Giovanni Guardiano: "Io sono Canova"

Da "Io sono Venezia"

Tratto dal documentario di Rai Cultura, “Io sono Venezia (di Davide Savelli, Massimiliano Griner, Marta La Licata, Alessandro Chiappetta; regia di Graziano Conversano, 2023), l’estratto mostra un’intensa interpretazione di Giovanni Guardiano, attore di teatro e di cinema di origine siciliana, qui nei panni di Antonio Canova.

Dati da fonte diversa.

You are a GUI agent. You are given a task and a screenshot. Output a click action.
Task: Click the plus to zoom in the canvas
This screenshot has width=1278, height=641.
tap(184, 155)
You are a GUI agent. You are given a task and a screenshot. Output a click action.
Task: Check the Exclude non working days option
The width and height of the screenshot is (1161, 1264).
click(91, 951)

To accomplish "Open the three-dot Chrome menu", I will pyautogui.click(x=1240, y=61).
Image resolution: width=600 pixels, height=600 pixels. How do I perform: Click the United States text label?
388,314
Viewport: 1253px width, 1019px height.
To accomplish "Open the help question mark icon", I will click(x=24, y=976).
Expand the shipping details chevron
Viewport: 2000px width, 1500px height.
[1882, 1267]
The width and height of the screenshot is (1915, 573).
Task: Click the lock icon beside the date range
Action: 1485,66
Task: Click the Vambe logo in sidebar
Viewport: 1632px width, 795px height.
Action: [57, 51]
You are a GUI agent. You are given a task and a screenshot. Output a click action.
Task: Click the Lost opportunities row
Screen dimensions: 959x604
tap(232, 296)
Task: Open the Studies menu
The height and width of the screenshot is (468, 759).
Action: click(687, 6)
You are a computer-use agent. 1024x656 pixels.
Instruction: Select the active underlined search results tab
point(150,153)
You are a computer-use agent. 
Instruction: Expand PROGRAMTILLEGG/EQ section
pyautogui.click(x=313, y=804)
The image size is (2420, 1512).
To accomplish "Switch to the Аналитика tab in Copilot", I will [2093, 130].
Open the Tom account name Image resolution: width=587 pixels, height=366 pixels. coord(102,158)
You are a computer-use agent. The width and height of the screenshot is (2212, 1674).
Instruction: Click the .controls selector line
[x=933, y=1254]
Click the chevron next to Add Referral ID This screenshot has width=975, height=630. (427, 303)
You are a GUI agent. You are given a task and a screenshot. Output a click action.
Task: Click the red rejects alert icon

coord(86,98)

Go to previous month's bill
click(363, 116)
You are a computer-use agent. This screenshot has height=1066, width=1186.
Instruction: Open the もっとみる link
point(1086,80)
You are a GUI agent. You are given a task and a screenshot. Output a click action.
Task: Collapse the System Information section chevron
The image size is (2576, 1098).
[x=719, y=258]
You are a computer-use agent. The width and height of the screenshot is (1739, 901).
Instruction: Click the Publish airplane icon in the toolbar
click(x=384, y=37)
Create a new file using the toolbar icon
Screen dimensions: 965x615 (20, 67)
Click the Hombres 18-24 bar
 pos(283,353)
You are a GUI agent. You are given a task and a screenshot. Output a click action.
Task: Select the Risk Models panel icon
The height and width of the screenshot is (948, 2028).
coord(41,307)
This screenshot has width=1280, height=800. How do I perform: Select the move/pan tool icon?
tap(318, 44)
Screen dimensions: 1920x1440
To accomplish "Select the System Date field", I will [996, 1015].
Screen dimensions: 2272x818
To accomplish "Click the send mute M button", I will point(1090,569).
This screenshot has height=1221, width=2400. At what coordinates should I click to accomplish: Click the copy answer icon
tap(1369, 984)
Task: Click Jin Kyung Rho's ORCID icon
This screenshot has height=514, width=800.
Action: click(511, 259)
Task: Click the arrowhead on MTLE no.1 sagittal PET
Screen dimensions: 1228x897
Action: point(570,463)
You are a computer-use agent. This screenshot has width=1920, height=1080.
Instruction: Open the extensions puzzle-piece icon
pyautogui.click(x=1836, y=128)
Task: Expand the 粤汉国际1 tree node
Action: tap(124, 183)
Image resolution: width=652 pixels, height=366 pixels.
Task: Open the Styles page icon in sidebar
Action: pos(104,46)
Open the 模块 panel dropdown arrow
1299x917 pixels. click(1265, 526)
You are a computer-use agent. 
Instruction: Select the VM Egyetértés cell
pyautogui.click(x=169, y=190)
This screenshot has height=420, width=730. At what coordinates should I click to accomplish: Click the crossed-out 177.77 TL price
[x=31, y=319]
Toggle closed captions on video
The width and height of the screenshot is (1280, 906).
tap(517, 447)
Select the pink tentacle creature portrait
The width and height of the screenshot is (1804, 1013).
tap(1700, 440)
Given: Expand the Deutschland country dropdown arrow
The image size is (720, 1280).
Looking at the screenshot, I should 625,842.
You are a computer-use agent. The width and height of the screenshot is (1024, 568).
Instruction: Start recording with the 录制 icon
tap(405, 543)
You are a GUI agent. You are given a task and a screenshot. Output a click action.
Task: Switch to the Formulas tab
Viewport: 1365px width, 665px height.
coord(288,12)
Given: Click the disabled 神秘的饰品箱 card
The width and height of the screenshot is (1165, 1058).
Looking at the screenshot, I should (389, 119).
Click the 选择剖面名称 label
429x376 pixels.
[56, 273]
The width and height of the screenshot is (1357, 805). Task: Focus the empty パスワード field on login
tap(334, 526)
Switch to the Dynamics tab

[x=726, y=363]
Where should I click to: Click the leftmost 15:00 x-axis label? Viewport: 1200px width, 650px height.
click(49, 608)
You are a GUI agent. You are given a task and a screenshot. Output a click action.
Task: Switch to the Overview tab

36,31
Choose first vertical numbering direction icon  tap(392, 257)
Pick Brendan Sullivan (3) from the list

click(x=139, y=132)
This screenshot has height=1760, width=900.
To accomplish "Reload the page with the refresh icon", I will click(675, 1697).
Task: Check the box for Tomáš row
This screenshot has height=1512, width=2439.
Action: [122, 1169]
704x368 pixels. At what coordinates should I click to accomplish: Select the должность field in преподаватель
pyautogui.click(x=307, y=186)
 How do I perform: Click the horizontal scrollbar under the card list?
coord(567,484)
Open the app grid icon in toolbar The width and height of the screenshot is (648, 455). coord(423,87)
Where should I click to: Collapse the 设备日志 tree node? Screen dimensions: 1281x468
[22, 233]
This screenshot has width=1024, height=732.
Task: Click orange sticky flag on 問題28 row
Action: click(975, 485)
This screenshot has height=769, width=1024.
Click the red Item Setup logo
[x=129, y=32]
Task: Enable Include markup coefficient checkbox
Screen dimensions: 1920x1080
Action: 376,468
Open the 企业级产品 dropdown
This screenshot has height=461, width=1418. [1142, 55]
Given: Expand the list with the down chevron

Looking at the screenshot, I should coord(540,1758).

Canova non fu solo un grande artista, ma anche un difensore integerrimo del patrimonio artistico nazionale 

Guardiano coglie la moderna personalità di un Canova maturo, un artista all’apice del successo internazionale che tra mille impegni, nel 1815 veniva incaricato da papa Pio VII di recuperare i tesori italiani rubati da Napoleone.
Canova era già un personaggio pubblico: nel 1802, veniva nominato Ispettore Generale delle Antichità e Belle Arti dello Stato Pontificio, dell’Accademia di San Luca, dei Musei Vaticani e del Campidoglio. 
Nel decennio successivo poi, poteva permettersi di rifiutare l’incarico di soprintendente conferitogli da Napoleone che, per allestire il suo “Museo universale”, l’attuale Louvre, stava spogliando l’Italia dei suoi capolavori.
Il saccheggio avvenne tra 1796 e il ‘98: il bottino fu ghiotto, tra musei, chiese e collezioni, partendo da Milano, Monza, Bologna, Parma, Ferrara, Verona, Mantova, Venezia e Roma, sculture, quadri, apparati di ogni tipo, venivano inviati via fiume e mare a Parigi.
Dopo il Congresso di Vienna, grazie allo spiccato senso civico dell'uomo e dell'artista, Canova utilizzava tutte le sue doti diplomatiche per far rientrare in Italia molte opere, fra cui tele di Caravaggio, Veronese, Reni, Carracci, Tiepolo e i Cavalli di Venezia, di cui qui parla Guardiano 

Appena arrivato a Parigi, Canova si era reso conto che senza alleati di peso l'impresa non sarebbe neppure iniziata

Ma l'artista che aveva incantato aristocratici, sovrani e imperatori non si diede per vinto. Vivant Denon, dal 1802 direttore del Museo Napoleon, si opponeva a ogni restituzione che considerava un furto alla Francia. Canova fece redigere una nota dettagliata di tutti gli oggetti prelevati dal Louvre, con la data del prelievo. Il tutto, avvenne agevolmente grazie all'aiuto di un importante diplomatico inglese, William Richard Hamilton, sottosegretario del ministro degli Esteri britannico.

Fu così efficiente nel suo lavoro di catalogazione e di imballaggio che il principe Talleyrand lo ribattezzò con sarcasmo da Monsieur l'Ambassadeur” a “Monsieur l'Emballeur”, l’imballatore

Il compito dello scultore fu gravoso, anche per l'assenza di una lista precisa dei furti: tutto ciò che tornò in Italia fu grazie alla sua prodigiosa memoria.
Alla fine del 1815, un convoglio di quarantuno carri, trainati da 200 cavalli, trasportavano 249 opere verso varie destinazioni italiane. I carri furono accolti dalle popolazioni locali in festa e anche Giacomo Leopardi esultò per le opere "ritornate alla patria". 
A Roma tornarono “l'Apollo del Belvedere”, il gruppo del “Laocoonte” e la “Trasfigurazione” di Raffaello Sanzio, oggi tutte ai Musei Vaticani. 
Giustizia era fatta, anche se, secondo gli archivi ufficiali, all'appello mancavano molte opere delle 506 razziate.
Ma il merito dell'impresa fu tutto di Antonio Canova.